Return every line in the entries below where the word "dropdown" shows up.
- Opening Delimiter -
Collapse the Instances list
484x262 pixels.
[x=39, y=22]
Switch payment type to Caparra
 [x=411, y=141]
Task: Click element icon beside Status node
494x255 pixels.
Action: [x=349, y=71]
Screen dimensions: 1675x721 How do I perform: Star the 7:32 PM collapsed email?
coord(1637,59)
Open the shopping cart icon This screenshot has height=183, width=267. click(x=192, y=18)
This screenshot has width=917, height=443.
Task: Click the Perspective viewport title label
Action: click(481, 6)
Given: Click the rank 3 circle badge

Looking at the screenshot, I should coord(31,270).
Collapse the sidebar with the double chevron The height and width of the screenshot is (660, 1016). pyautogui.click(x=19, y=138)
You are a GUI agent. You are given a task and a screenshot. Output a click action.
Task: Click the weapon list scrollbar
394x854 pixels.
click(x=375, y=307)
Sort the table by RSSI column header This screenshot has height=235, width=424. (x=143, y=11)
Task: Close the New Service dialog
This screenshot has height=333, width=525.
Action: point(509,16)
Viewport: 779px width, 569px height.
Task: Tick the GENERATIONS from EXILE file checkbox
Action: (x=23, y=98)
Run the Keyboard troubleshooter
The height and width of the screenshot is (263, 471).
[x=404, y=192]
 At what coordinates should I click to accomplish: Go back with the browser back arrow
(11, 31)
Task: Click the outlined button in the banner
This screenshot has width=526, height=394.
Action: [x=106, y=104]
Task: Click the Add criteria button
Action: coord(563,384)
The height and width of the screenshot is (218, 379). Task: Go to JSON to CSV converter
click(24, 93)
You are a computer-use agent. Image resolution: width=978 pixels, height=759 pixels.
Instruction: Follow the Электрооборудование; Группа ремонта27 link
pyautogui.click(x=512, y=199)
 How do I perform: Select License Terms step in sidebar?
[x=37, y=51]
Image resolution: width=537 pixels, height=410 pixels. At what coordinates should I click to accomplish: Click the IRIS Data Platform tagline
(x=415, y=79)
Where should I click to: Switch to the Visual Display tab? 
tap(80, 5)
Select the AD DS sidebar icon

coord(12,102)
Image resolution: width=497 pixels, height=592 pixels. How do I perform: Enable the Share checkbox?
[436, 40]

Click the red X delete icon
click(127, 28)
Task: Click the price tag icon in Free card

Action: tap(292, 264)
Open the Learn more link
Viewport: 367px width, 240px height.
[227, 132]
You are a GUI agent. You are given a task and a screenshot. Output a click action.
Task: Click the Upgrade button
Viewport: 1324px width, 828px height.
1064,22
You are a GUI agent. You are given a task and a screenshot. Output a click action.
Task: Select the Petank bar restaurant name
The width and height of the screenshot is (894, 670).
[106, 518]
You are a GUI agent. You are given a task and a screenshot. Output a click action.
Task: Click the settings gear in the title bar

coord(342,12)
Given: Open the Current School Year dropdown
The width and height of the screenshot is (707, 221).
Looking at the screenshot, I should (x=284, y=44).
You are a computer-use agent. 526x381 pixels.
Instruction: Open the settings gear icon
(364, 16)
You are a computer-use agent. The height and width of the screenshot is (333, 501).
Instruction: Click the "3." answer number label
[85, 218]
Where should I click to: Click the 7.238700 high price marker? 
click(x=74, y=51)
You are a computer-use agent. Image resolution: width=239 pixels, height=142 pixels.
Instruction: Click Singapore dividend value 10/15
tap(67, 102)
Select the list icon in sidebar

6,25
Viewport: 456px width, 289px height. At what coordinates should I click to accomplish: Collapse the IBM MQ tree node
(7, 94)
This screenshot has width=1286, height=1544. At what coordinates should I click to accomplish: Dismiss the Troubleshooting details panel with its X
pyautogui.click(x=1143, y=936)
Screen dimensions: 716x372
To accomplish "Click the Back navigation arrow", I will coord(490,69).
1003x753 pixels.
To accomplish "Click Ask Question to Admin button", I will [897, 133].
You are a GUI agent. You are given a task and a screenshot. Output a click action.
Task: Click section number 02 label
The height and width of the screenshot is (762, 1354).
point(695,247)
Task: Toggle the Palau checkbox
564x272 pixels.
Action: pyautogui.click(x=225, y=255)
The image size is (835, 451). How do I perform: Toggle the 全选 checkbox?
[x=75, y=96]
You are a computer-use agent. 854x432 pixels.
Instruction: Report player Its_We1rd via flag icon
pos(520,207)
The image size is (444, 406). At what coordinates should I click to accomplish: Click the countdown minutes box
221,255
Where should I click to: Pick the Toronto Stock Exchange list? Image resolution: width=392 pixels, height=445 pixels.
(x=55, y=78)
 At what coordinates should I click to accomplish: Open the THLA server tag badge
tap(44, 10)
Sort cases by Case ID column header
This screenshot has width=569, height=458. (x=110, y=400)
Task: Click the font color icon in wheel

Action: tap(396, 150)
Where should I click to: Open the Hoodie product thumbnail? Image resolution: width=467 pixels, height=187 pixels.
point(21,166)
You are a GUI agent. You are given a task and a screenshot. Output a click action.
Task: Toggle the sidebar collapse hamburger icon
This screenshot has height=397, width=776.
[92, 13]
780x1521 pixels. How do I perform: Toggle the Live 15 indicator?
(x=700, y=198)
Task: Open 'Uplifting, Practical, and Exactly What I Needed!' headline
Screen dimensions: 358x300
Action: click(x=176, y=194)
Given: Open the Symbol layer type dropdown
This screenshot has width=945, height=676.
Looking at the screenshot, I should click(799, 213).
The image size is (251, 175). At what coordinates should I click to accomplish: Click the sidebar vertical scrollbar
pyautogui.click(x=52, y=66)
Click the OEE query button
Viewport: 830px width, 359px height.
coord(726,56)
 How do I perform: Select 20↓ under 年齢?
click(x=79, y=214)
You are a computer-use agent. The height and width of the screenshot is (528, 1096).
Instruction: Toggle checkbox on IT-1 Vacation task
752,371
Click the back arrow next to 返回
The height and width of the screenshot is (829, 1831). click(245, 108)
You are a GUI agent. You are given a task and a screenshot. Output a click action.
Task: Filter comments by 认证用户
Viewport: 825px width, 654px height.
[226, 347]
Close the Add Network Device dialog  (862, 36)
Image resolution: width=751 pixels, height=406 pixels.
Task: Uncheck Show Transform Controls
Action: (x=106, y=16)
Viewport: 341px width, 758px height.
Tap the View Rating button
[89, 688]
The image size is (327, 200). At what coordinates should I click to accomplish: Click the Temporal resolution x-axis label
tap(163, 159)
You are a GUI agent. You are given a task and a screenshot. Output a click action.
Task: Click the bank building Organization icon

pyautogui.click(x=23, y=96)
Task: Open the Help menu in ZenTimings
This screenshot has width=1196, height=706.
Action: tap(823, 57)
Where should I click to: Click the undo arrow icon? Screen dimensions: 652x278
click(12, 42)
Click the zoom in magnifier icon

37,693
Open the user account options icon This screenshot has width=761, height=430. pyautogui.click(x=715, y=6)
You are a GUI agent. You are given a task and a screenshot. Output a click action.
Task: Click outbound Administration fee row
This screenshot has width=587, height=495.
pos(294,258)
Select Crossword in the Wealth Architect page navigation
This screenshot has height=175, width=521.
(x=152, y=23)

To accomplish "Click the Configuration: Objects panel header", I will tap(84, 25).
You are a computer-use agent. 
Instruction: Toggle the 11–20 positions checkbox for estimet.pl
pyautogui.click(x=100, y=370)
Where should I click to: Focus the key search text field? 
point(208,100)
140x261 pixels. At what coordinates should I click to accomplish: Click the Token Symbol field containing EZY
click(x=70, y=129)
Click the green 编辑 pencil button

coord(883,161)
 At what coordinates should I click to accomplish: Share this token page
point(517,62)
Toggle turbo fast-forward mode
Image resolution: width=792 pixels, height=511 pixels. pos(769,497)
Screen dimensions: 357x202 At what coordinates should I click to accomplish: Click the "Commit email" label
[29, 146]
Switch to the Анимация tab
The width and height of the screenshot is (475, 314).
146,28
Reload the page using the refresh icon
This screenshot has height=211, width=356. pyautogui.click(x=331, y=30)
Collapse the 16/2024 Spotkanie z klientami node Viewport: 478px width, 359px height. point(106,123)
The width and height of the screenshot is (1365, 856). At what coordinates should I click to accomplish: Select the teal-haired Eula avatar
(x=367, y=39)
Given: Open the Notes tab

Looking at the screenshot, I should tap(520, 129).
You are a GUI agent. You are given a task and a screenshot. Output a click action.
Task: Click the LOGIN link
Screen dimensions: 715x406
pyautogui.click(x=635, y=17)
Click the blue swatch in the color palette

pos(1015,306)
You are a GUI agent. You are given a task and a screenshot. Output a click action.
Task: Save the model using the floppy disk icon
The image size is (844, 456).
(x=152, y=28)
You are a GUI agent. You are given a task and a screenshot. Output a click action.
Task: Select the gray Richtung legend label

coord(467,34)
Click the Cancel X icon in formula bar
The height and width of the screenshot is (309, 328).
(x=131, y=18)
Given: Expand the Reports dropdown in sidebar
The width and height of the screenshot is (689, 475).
- Closing Delimiter -
Task answer:
Given: Open the Current School Year dropdown
Given: Open the Symbol layer type dropdown
Given: Expand the Reports dropdown in sidebar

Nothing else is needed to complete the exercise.